In the month of September, we decided we were moving for good. We didn't want to live anywhere away from the family and that was always a given. There was no debate, we just had to pick the date and we were going to land. Home turf. But leaving home is easier said than done.
I remember going through so many thoughts, one of them was excitement. I would be back, I would get to see my family after forever. I had picked up a bunch of gifts for everyone and I couldn't wait before I saw all of them. My niece and nephews had grown up and I wanted to see that. I wanted to see my mum. I couldn't wait for 26 September!
Here is the weird thing though, after the excitement settled down, I was going through, a sort of home sickness. I was home sick for my home in Erie. Like I told you in my first post, would I call America home? Turns out, I did. I had invested so much time and love and I had grown fond of the space and I was in denial that I had to leave.

- **DATASET EXCERPT**
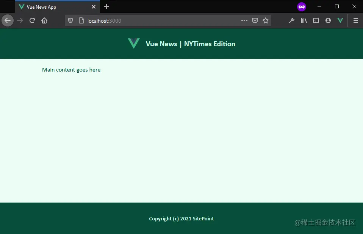Click the Copyright SitePoint footer text
Image resolution: width=363 pixels, height=234 pixels.
point(181,218)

- **TASK DESCRIPTION**
Pick up the account of leaving Erie to move back home and continue it from its last sentence.

- **FINAL RESULT**
The movers were to come on the 22nd and even then, I was debating whether I wanted to pack for good. I couldn't bring myself to part with everything I had collected. From the silly paper bunny that the previous tenant's daughter had made to the paper flowers I made. I FELT LIKE I WAS LEAVING TOO MUCH BEHIND. I really wasn't. Now that I think of it.
I still remember, I cried the whole time I was packing. It feels funny, but that's the truth. I packed everything from that house, even the tiny rocks I collected. It was weird, I flashbacked to the memories of my wedding day, a few days leading up, I was packing to move homes and it made me jittery, then I packed to move countries, that made me jittery and now I was moving back that was also making me anxious. I wonder what that means? I guess, I realised I get too emotionally invested. I never let go and frankly, I cling on to every last bit of that memory as I can.
After we were all packed and sorted, I packed my clothes. The house looked empty. It felt colder. It felt so much emptier, I guess. Homes are such a strong emotion. It's 4 walls adorned with everything you love that really makes it your own.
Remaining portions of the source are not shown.